━━ 待读文字 ━━

题目：http://www.lydsy.com/JudgeOnline/problem.php?id=3451

这题目实在是太神了！由于如果某点x出现在y的子树上贡献1的消费，那么说明x是路径（x，y）上最早选到的，那么答案就是sigma(1/dist(u,v))，然后点分治+FFT统计之，O（n log^2 n）

代码：

#include <cstdio>

#include <cstring>

#include <cmath>

#include <cstdlib>

#include <vector>

 

using namespace std ;

 

#define travel( x ) for ( edge *p = head[ x ] ; p ; p = p -> next )

#define rep( i , x ) for ( int i = 0 ; i ++ < x ; )

#define REP( i , l , r ) for ( int i = l ; i <= r ; ++ i )

#define Rep( i , x ) for ( int i = 0 ; i < x ; ++ i )

━━━
━━ 所给数据 ━━

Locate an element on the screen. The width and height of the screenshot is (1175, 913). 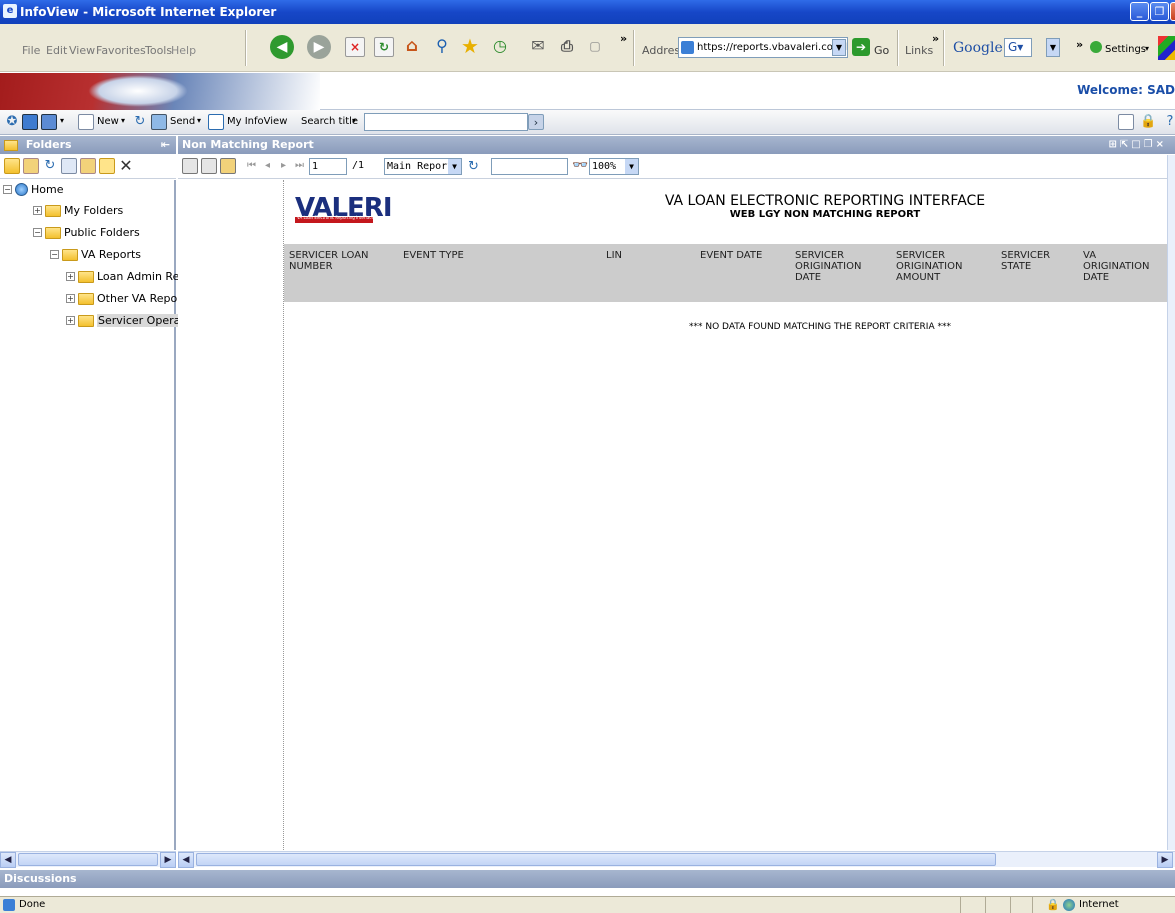
links-label: Links is located at coordinates (919, 50).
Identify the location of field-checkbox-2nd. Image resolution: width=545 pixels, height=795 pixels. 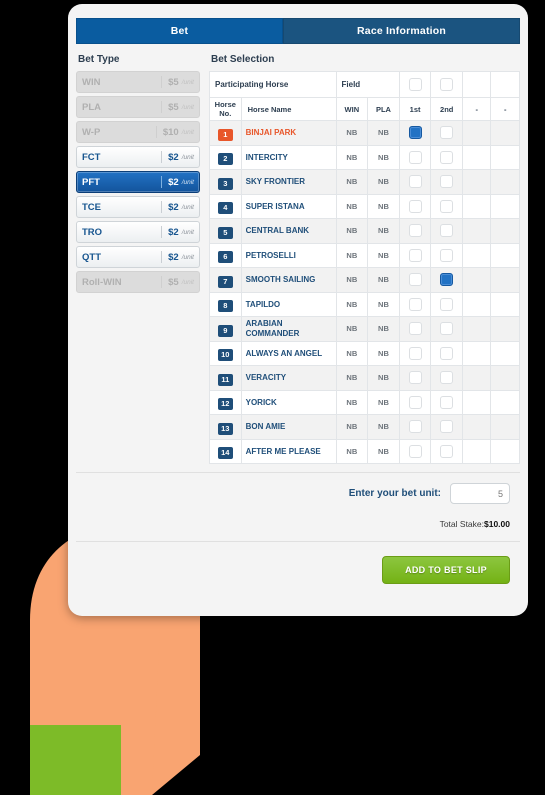
(447, 84).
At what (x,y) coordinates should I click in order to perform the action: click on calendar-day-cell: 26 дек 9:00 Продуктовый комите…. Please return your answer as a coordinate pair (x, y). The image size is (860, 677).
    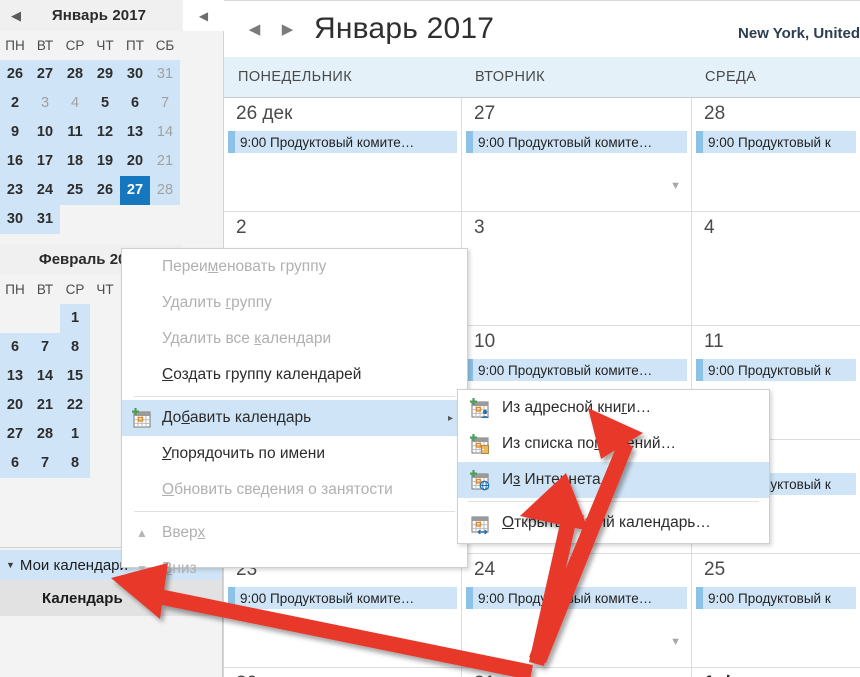
    Looking at the image, I should click on (342, 155).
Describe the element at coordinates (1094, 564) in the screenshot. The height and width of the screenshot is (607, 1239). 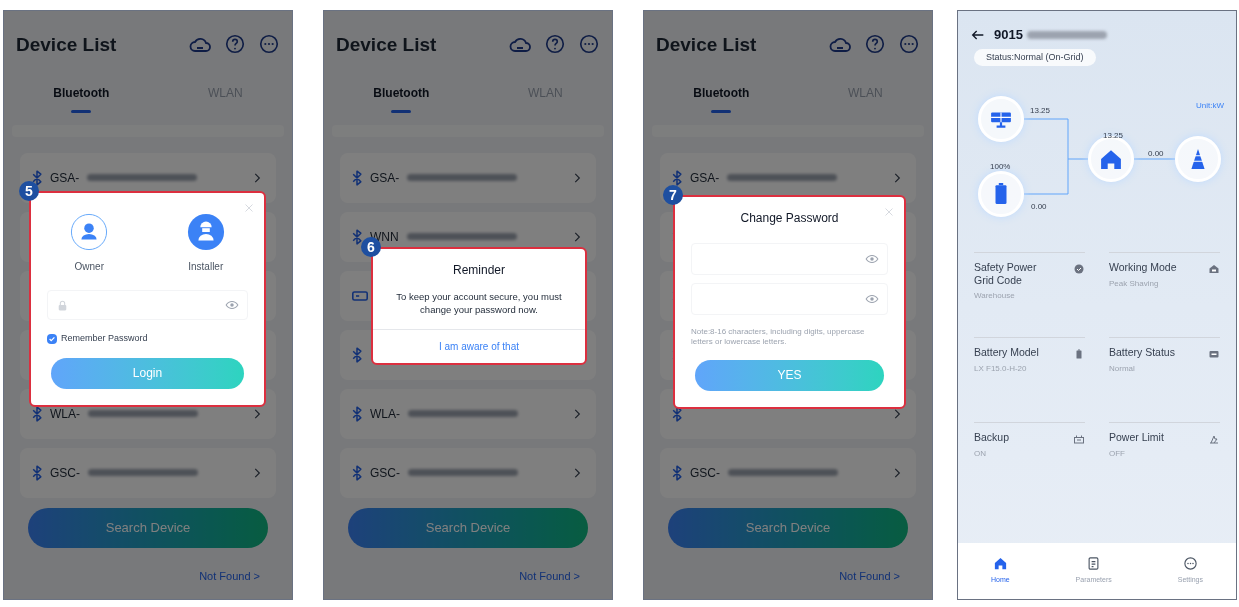
I see `document-icon` at that location.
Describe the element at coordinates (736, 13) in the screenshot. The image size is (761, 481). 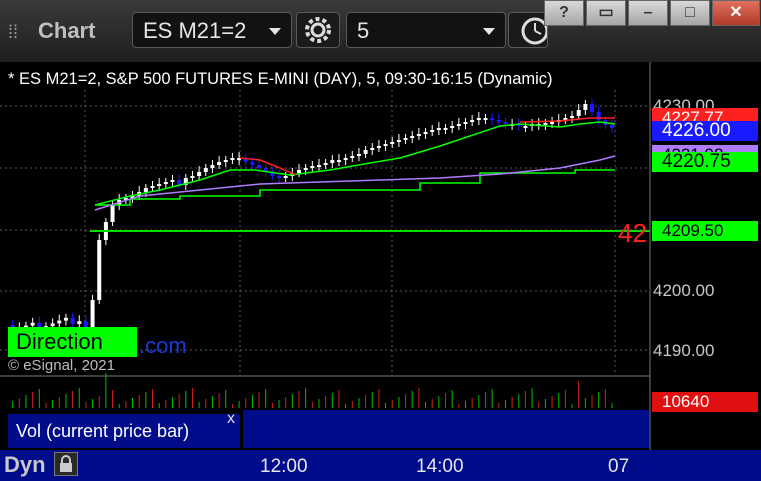
I see `close-button: ✕` at that location.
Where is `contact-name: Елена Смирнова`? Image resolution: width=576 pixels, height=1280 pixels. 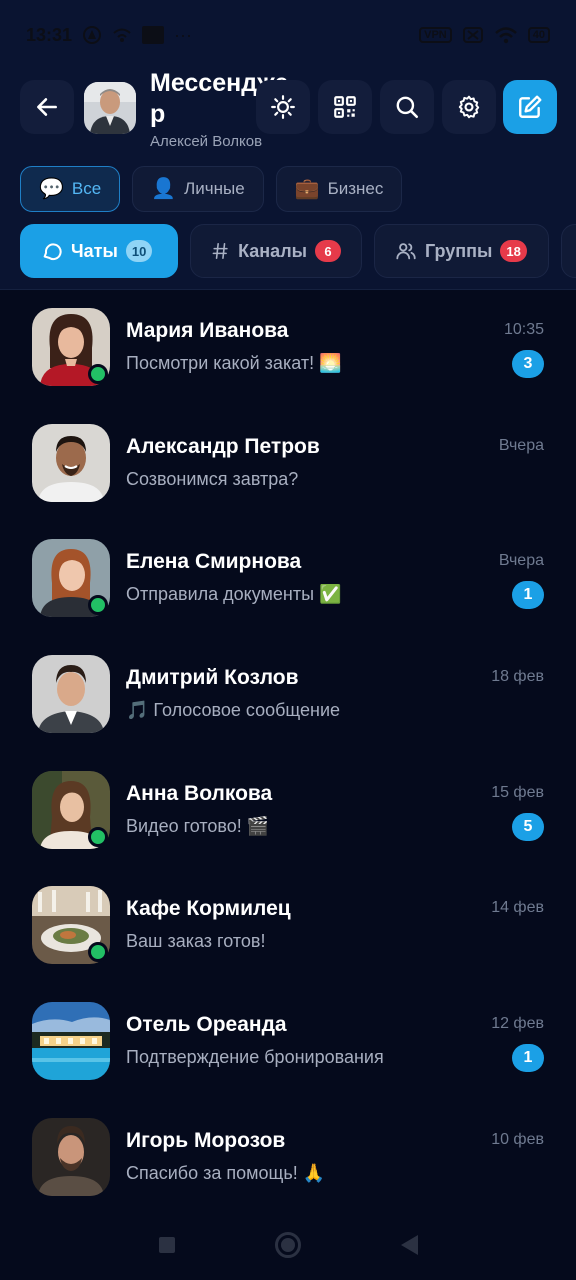 contact-name: Елена Смирнова is located at coordinates (214, 562).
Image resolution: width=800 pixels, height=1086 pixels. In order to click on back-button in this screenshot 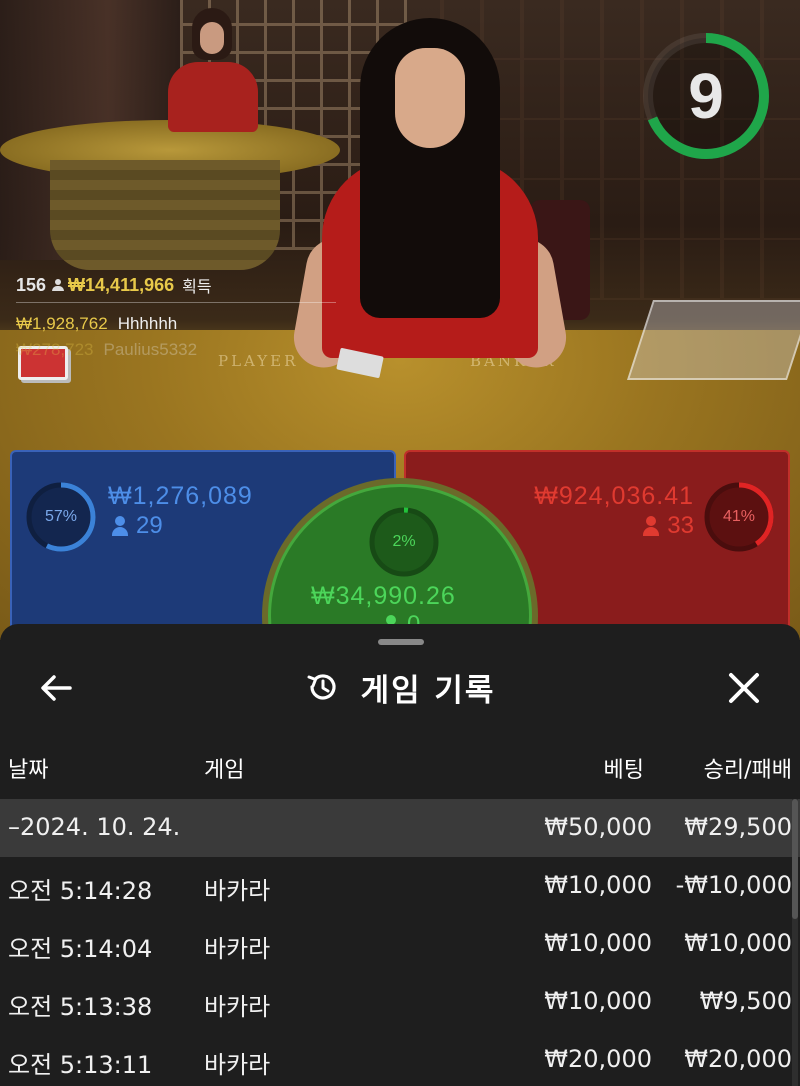, I will do `click(56, 688)`.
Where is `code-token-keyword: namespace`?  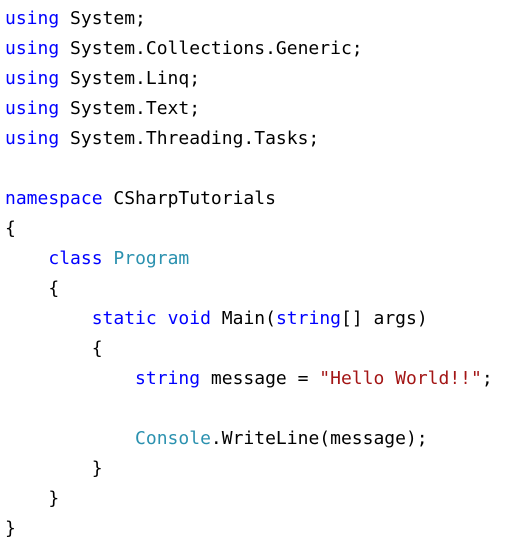 code-token-keyword: namespace is located at coordinates (54, 198).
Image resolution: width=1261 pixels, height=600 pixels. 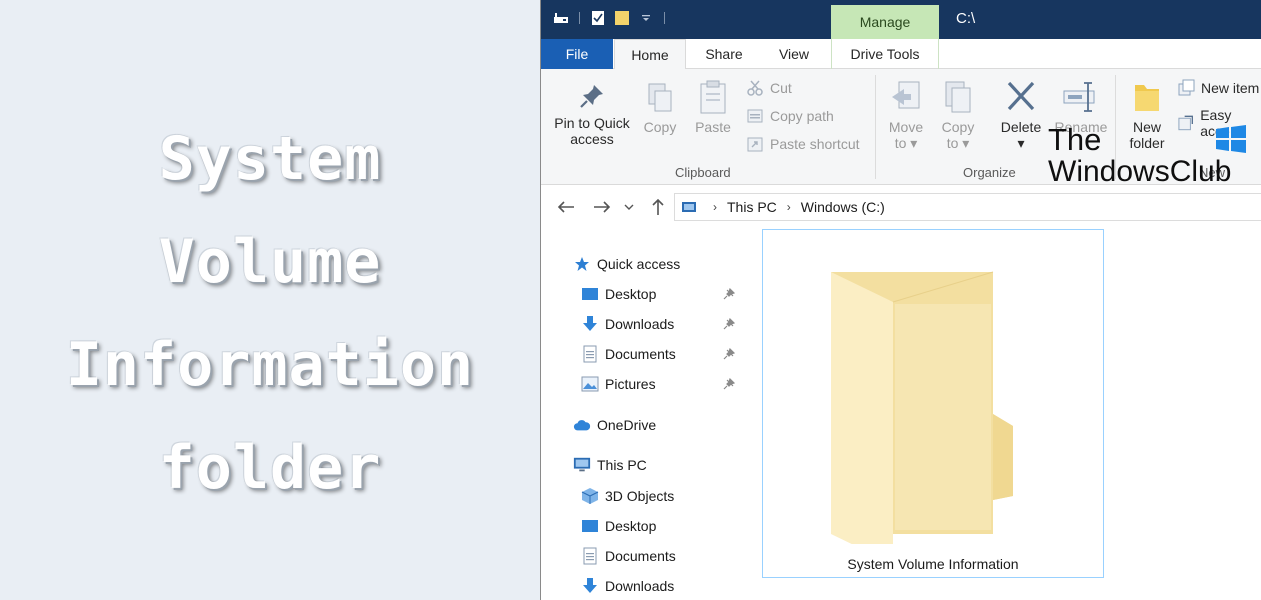 What do you see at coordinates (968, 207) in the screenshot?
I see `address-path: › This PC › Windows (C:)` at bounding box center [968, 207].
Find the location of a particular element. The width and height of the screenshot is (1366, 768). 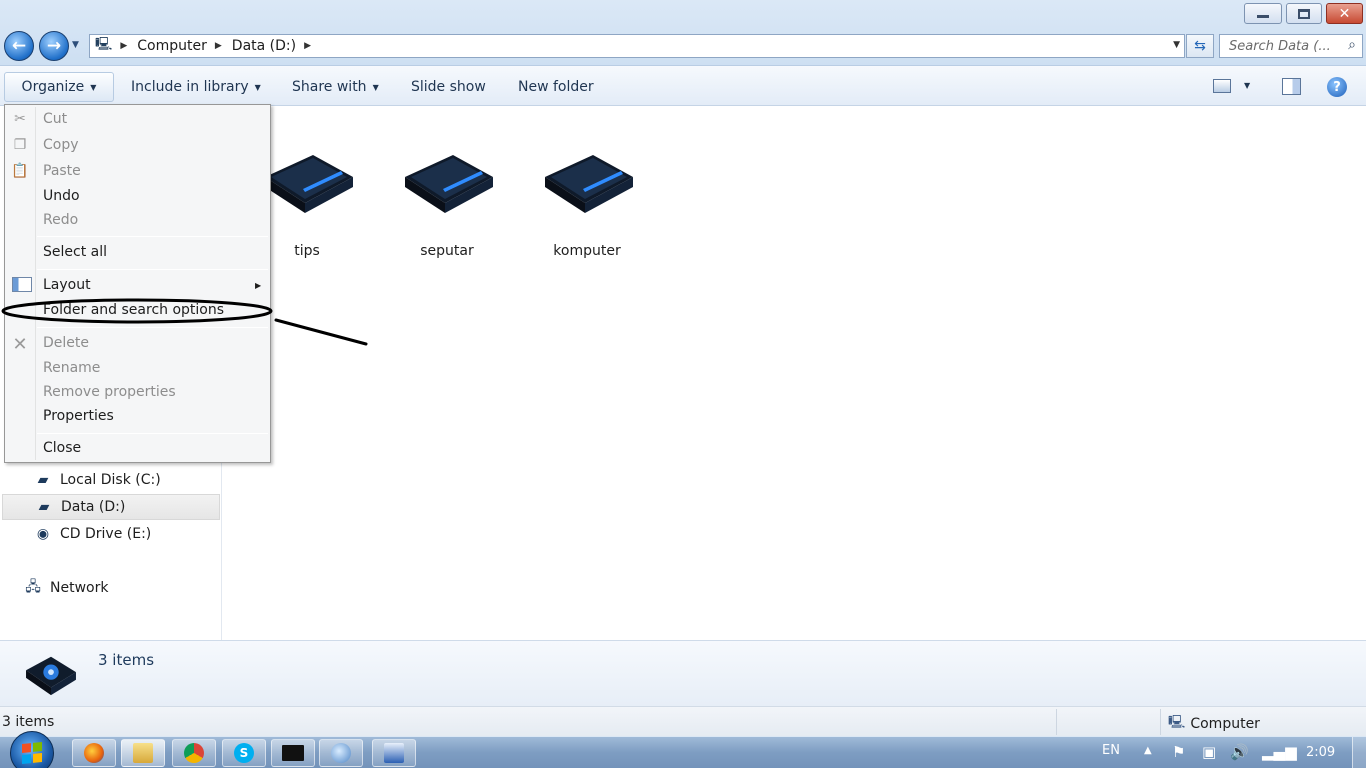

━━━

__任务__.
**A)** 根据上面的题解回答：
(i) 题目链接里的题目编号 id 是多少？
(ii) 题解说这个做法的时间复杂度是多少？
(iii) 代码里用 using 引入的是哪个命名空间？
**B)** 列出上面题解的代码里用 #include 引入的全部头文件。

__各题答案__.
**A)**
(i) 3451
(ii) O（n log^2 n）
(iii) std

**B)** cstdio、cstring、cmath、cstdlib、vector